» **TEXT UNDER STUDY**:
With the Caunhye Commission against Ameenah Gurib-Fakim in full swing, Weekly speaks to former President Cassam Uteem on what he makes of it. He also shares his opinion on the problems of appointing a nonpolitician as president, the Lam Shang Leen report on drugs and the current state of the Mouvement Militant Mauricien (MMM).
The commission of inquiry on Ameenah Gurib-Fakim is going to revive the polemic about her exit from the State House. Do you think the commission was necessary?
With due respect to the learned judges presiding over the commission of inquiry and who should have been spared this delicate and ungrateful task, it’s to me a wild goose chase or, if you wish, of a foregone conclusion! The only proper way of dealing with the situation the country was faced with at the material time, assuming there was an alleged attempt at usurping the powers of the Executive by the then president, would have been the strict adherence to the provision of our Constitution.
What do you mean? Is instituting a commission of inquiry not allowed by the Constitution?
The short answer is of course, yes, it is! My contention is that if our president had allegedly indulged in acts considered to be anti-constitutional or conduct unbecoming of the holder of that Office, the procedures laid down in the Constitution for such matters should have been followed, at the appropriate time.
Are you saying that nothing is likely to come out of the commission?
Not much that is not already of public knowledge or in the public domain.
What do you think should be done to avoid the country another humiliating episode?
The powers and responsibilities of the head of state and those of the head of government should be more clearly spelled out and be subject to no ambiguity. Moreover, the Office of the President should, among other things, be more adequately staffed and provided with Constitutional counsels independent of the State Law Office (SLO) who would help guide the president’s actions and decisions whenever required, especially as guardian of the Constitution.
What’s wrong with the president asking for advice from the SLO?

» **ACTIVITY 1**: Return the part of the interview that opens with the words containing "The short answer" and closes with "the appropriate time.", copied word for word.
The interview above has no connection to the rows that come after it.

» **INFORMATION SHOWN**:
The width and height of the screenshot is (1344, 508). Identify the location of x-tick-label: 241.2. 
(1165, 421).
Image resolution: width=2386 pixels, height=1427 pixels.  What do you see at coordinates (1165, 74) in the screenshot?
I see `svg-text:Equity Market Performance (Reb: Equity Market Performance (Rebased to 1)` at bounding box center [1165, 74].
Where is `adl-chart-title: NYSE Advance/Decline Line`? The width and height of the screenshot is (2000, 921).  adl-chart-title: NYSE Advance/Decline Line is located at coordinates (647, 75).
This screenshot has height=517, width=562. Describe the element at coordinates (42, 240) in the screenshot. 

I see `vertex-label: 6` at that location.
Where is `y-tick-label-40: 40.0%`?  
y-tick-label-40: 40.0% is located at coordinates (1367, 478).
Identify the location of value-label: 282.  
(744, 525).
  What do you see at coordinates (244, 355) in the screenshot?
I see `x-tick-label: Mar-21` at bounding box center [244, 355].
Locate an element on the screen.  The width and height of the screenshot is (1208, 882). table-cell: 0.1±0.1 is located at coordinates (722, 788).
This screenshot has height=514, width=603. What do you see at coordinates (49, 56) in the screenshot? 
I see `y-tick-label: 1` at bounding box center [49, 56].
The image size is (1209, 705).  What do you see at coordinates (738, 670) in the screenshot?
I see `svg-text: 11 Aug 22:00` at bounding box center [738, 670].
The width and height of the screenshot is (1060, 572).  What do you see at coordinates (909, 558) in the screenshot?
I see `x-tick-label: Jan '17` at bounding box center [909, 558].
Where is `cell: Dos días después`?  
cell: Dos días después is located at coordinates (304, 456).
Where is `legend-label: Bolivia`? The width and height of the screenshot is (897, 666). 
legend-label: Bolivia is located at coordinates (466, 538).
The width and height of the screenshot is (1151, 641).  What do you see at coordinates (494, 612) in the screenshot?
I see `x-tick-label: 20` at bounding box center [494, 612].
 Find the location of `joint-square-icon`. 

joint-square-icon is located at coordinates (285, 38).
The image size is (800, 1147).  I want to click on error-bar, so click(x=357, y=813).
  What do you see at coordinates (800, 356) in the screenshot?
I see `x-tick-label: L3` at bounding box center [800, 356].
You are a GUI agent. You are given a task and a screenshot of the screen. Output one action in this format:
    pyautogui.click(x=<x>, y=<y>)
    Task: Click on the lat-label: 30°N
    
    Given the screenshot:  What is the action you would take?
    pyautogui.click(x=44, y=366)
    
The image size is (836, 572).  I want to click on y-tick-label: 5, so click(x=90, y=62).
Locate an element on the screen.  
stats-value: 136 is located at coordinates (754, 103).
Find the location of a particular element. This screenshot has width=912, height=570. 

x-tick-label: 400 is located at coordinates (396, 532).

» **ACTIVITY 2**: Retype the part of the rows that opens with the line containing "This screenshot has height=514, width=603." and closes with the line containing "center [738, 670].", both of those lines included.

» **ANSWER SPACE 1**:
The short answer is of course, yes, it is! My contention is that if our president had allegedly indulged in acts considered to be anti-constitutional or conduct unbecoming of the holder of that Office, the procedures laid down in the Constitution for such matters should have been followed, at the appropriate time.

» **ANSWER SPACE 2**:
This screenshot has height=514, width=603. What do you see at coordinates (49, 56) in the screenshot? 
I see `y-tick-label: 1` at bounding box center [49, 56].
The image size is (1209, 705).  What do you see at coordinates (738, 670) in the screenshot?
I see `svg-text: 11 Aug 22:00` at bounding box center [738, 670].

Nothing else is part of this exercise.